Written task A:
Copy the lines of the records below without alteration, from the line containing "The width and height of the screenshot is (1080, 524)." up to and including the line containing "The image size is (663, 663).".

************

7.2. However, reliance is placed on behalf of the respondents on a decision of this Court in W.P. No. 5782/1976 N. Ramaswamy v. KSTAT and others, dated 4-12-1980, rendered by me. One of the points raised for consideration in that decision was as to whether the Chairman of the KSTA was disqualified to hold the office being a member of the K.S.R.T.C. On taking into consideration the provisions contained in sub-section (2) of S. 44 of the Act and also the provisions of the R.T.C. Act as they stood at that time it was held thus :

“Therefore, even if he was given a sitting allowance, his financial interest was not in his individual capacity and it was in his official capacity and the 3rd proviso to sub-sec. (2) of S. 44 of the Act, specifically exempted such financial interest. Therefore, it was not possible to hold that the Chairman of the 2nd respondent was disqualified to function as such merely because he was a member of the 3rd respondent-corporation. No provision in the Road Transport Corporations Act, 1950, was brought to my notice to show that a member of the 3rd respondent-Corporation was directly connected with the management of the Corporation or the operation of the transport undertaking. Merely because the Chairman of the second respondent in his official capacity was a member of the Corporation not connected directly with the management or the operation of the 3rd respondent State Transport undertaking, he was not disqualified from holding the office of the Chairman of the 2nd respondent. The position held by him in the 3rd respondent-Corporation as a member of that Corporation squarely fell within the third proviso to sub-sec. (2) of S. 44 of the Act.”

Accordingly the point was answered in the negative.

8. In this regard it is very relevant to notice that S. 5 of the R.T.C. Act as it stood on 4-12-80 was as follows :

“5. (1) Subject to rules made under this Act, a Corporation shall consist of a Chairman and such number of other members as the State Government may think fit to appoint.

(2) The State Government may, if it so thinks fit, appoint one of the other members as the Vice-Chairman of the Corporation.

(3) Rules made under this Act shall provide for the representation both of the Central Government and of the State Government Concerned in the Corporation in such proportion as may be agreed to by both the Governments and of nomination by each Government of its own representatives therein, and where the capital of a Corporation is raised by

the issue of shares to other parties under sub-sec. (3) of S. 23, provision shall also be made for the representation of such share holders in the Corporation and the manner in which the representatives shall be elected by such shareholders.

(4) The term of office of, and the manner of filling casual vacancies among, members of the Corporation shall be such as may be prescribed.”

The aforesaid provisions have now been substituted by Central Act 63 of 1982 which is given effect to from 13-11-1982. The substituted S. 5 has already been referred to Thus S. 5 as it stands today vests general supreintendence, direction and management of the affairs and business of the Corporation in the Board of Directors of which the Transport Commissioner is one. Therefore subsequent to the aforesaid decision there is a considerable change in the R.T.C. Act. In addition to this in the aforesaid decision it has also been specifically stated that no provision in the Corporation Act, 1950 was brought to the notice of the Court to show that a member of the Corporation was directly connected with the management of the Corporation or operation of a transport undertaking Therefore, it is not possible to hold that the aforesaid decision holds good having regard to the amendments brought about by Act 63 of 1982 in the various provisions of the R.T.C. Act vesting the general superintendence, direction and management of the affairs and business of the Corporation in the Board of Directors.

************

Written task B:
According to the judgment excerpt above, why is it not possible to hold that the decision in N. Ramaswamy v. KSTAT still holds good? Answer in one to three sentences.

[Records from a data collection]
************

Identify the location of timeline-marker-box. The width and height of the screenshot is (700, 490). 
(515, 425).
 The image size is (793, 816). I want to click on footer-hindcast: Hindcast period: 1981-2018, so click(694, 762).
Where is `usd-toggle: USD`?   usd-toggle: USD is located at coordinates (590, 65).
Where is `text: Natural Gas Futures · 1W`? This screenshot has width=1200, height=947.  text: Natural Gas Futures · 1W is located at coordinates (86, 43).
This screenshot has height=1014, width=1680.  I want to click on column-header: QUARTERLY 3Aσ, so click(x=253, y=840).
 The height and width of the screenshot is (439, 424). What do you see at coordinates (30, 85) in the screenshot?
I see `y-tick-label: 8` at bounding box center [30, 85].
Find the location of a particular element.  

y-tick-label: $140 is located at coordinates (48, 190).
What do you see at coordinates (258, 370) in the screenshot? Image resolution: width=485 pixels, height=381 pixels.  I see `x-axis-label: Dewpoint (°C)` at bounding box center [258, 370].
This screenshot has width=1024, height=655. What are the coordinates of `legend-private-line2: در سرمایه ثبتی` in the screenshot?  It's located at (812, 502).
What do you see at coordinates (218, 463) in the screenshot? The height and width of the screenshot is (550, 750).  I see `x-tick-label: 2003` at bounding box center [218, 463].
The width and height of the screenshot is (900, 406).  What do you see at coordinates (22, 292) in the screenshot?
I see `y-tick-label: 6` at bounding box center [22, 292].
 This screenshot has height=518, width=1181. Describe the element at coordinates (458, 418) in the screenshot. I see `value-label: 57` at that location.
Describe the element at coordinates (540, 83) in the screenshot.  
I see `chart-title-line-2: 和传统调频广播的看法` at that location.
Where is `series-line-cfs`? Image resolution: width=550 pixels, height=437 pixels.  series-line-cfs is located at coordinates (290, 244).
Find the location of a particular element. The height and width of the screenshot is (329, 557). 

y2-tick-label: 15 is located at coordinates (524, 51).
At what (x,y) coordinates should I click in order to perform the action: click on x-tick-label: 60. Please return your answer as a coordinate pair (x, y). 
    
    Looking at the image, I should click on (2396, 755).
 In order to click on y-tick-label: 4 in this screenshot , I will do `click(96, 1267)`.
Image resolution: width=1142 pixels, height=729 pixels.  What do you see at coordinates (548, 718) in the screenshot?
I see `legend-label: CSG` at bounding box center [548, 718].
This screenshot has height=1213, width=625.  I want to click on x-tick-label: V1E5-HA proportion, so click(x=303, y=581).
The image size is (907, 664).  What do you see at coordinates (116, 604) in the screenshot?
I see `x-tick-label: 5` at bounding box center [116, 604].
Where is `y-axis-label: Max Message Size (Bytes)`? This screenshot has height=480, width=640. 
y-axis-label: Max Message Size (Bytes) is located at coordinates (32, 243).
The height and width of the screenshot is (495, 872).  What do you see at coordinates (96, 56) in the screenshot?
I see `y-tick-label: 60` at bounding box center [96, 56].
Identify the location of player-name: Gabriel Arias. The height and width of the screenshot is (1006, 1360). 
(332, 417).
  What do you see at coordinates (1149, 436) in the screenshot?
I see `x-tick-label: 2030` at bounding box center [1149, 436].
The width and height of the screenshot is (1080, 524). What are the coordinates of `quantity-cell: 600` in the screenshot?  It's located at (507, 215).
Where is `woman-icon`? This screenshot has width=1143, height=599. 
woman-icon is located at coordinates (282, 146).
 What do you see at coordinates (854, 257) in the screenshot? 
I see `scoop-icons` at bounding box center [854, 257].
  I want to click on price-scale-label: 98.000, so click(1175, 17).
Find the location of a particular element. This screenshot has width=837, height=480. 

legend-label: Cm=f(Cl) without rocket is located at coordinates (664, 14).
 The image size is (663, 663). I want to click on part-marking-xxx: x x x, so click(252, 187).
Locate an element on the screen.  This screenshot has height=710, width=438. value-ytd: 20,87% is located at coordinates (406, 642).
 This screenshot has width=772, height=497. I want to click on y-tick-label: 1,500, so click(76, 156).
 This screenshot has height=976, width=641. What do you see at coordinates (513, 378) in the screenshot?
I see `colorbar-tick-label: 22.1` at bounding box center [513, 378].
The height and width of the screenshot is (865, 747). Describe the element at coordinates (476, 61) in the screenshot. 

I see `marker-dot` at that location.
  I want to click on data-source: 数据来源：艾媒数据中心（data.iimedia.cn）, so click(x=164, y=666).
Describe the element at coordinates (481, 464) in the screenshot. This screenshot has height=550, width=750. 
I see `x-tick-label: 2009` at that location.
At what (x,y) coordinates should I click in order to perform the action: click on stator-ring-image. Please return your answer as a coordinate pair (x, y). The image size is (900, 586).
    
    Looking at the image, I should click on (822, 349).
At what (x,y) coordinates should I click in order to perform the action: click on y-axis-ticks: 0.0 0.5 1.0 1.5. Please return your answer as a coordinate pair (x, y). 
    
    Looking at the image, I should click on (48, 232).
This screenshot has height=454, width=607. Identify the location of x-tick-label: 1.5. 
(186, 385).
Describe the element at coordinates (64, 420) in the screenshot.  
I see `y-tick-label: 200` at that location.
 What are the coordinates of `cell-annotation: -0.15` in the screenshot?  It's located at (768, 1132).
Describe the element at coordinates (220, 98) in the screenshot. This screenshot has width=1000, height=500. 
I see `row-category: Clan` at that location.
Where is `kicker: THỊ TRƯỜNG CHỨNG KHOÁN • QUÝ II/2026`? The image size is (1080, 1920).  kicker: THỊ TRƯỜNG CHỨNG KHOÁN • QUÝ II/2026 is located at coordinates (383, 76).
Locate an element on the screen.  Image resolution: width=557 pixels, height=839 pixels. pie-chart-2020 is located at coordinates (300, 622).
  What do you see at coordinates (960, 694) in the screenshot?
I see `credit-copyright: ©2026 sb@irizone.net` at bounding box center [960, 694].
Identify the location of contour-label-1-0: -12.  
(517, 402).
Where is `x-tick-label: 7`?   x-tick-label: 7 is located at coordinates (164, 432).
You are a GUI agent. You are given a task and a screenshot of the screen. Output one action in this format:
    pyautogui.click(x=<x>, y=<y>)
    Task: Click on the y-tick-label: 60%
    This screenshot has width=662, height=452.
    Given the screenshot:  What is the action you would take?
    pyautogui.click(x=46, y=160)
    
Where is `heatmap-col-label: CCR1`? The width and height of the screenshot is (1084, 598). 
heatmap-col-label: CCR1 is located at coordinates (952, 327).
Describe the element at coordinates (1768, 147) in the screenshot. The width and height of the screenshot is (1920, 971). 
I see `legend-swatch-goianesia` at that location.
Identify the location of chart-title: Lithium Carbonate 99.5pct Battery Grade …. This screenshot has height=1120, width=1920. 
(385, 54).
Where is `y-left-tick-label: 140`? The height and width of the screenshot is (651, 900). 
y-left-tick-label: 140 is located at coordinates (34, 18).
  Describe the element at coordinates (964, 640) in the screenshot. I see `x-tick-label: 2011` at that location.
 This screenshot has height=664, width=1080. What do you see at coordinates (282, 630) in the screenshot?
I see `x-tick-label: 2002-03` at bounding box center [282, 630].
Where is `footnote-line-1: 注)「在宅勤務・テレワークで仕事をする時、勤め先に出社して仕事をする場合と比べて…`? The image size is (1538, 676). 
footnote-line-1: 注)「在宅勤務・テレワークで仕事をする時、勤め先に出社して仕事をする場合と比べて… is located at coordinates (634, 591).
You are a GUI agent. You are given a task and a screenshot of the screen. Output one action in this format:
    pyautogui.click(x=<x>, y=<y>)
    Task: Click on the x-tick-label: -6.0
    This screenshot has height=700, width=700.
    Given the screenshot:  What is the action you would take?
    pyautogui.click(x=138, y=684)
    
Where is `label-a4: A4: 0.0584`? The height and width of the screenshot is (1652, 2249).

************

Output A:
The width and height of the screenshot is (1080, 524). What are the coordinates of `quantity-cell: 600` in the screenshot?  It's located at (507, 215).
Where is `woman-icon`? This screenshot has width=1143, height=599. 
woman-icon is located at coordinates (282, 146).
 What do you see at coordinates (854, 257) in the screenshot? 
I see `scoop-icons` at bounding box center [854, 257].
  I want to click on price-scale-label: 98.000, so click(1175, 17).
Find the location of a particular element. This screenshot has width=837, height=480. 

legend-label: Cm=f(Cl) without rocket is located at coordinates (664, 14).
 The image size is (663, 663). I want to click on part-marking-xxx: x x x, so click(252, 187).

Output B:
Central Act 63 of 1982, effective from 13-11-1982, substituted S. 5 of the R.T.C. Act. It now vests the general superintendence, direction and management of the Corporation's affairs and business in the Board of Directors, of which the Transport Commissioner is one. The earlier decision had also stated specifically that no provision was brought to the Court's notice showing that a member of the Corporation was directly connected with its management or with the operation of a transport undertaking.